Directions> Return the records that follow, unchanged and complete.

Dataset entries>
....

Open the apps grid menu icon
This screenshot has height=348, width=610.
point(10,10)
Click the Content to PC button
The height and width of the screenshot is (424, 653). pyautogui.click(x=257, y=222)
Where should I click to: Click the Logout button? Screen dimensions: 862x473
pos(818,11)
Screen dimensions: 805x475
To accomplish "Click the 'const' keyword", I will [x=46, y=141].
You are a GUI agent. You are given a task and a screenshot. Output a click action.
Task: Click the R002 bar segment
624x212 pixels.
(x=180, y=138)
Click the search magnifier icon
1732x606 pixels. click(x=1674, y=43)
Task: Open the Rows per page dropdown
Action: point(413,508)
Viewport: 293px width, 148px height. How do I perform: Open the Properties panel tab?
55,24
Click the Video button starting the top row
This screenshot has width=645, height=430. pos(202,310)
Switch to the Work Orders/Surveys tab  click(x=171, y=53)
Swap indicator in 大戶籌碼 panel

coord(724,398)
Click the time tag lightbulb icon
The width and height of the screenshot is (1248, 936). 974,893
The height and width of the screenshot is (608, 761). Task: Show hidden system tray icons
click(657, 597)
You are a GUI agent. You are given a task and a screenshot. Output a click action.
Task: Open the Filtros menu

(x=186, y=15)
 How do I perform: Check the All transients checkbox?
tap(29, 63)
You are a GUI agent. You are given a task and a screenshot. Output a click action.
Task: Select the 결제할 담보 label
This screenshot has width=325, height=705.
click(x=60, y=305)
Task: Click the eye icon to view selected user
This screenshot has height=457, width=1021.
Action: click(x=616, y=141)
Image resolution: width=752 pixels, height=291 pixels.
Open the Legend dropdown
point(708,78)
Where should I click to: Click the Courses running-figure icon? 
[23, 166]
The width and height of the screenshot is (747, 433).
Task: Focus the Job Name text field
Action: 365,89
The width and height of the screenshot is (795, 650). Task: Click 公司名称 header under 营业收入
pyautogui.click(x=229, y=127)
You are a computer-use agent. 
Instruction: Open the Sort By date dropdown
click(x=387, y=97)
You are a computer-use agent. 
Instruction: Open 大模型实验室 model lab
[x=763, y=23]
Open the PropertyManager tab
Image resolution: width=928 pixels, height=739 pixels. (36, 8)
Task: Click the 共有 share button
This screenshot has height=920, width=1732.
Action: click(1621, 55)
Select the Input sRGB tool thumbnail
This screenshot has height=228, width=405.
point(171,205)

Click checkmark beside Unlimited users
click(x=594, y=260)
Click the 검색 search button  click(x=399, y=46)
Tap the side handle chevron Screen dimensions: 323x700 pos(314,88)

....

Answer box>
Open the apps grid menu icon
This screenshot has height=348, width=610.
point(10,10)
Click the Content to PC button
The height and width of the screenshot is (424, 653). pyautogui.click(x=257, y=222)
Where should I click to: Click the Logout button? Screen dimensions: 862x473
pos(818,11)
Screen dimensions: 805x475
To accomplish "Click the 'const' keyword", I will [x=46, y=141].
You are a GUI agent. You are given a task and a screenshot. Output a click action.
Task: Click the R002 bar segment
624x212 pixels.
(x=180, y=138)
Click the search magnifier icon
1732x606 pixels. click(x=1674, y=43)
Task: Open the Rows per page dropdown
Action: point(413,508)
Viewport: 293px width, 148px height. How do I perform: Open the Properties panel tab?
55,24
Click the Video button starting the top row
This screenshot has width=645, height=430. pos(202,310)
Switch to the Work Orders/Surveys tab  click(x=171, y=53)
Swap indicator in 大戶籌碼 panel

coord(724,398)
Click the time tag lightbulb icon
The width and height of the screenshot is (1248, 936). 974,893
The height and width of the screenshot is (608, 761). Task: Show hidden system tray icons
click(657, 597)
You are a GUI agent. You are given a task and a screenshot. Output a click action.
Task: Open the Filtros menu

(x=186, y=15)
 How do I perform: Check the All transients checkbox?
tap(29, 63)
You are a GUI agent. You are given a task and a screenshot. Output a click action.
Task: Select the 결제할 담보 label
This screenshot has width=325, height=705.
click(x=60, y=305)
Task: Click the eye icon to view selected user
This screenshot has height=457, width=1021.
Action: click(x=616, y=141)
Image resolution: width=752 pixels, height=291 pixels.
Open the Legend dropdown
point(708,78)
Where should I click to: Click the Courses running-figure icon? 
[23, 166]
The width and height of the screenshot is (747, 433).
Task: Focus the Job Name text field
Action: 365,89
The width and height of the screenshot is (795, 650). Task: Click 公司名称 header under 营业收入
pyautogui.click(x=229, y=127)
You are a computer-use agent. 
Instruction: Open the Sort By date dropdown
click(x=387, y=97)
You are a computer-use agent. 
Instruction: Open 大模型实验室 model lab
[x=763, y=23]
Open the PropertyManager tab
Image resolution: width=928 pixels, height=739 pixels. (36, 8)
Task: Click the 共有 share button
This screenshot has height=920, width=1732.
Action: click(1621, 55)
Select the Input sRGB tool thumbnail
This screenshot has height=228, width=405.
point(171,205)

Click checkmark beside Unlimited users
click(x=594, y=260)
Click the 검색 search button  click(x=399, y=46)
Tap the side handle chevron Screen dimensions: 323x700 pos(314,88)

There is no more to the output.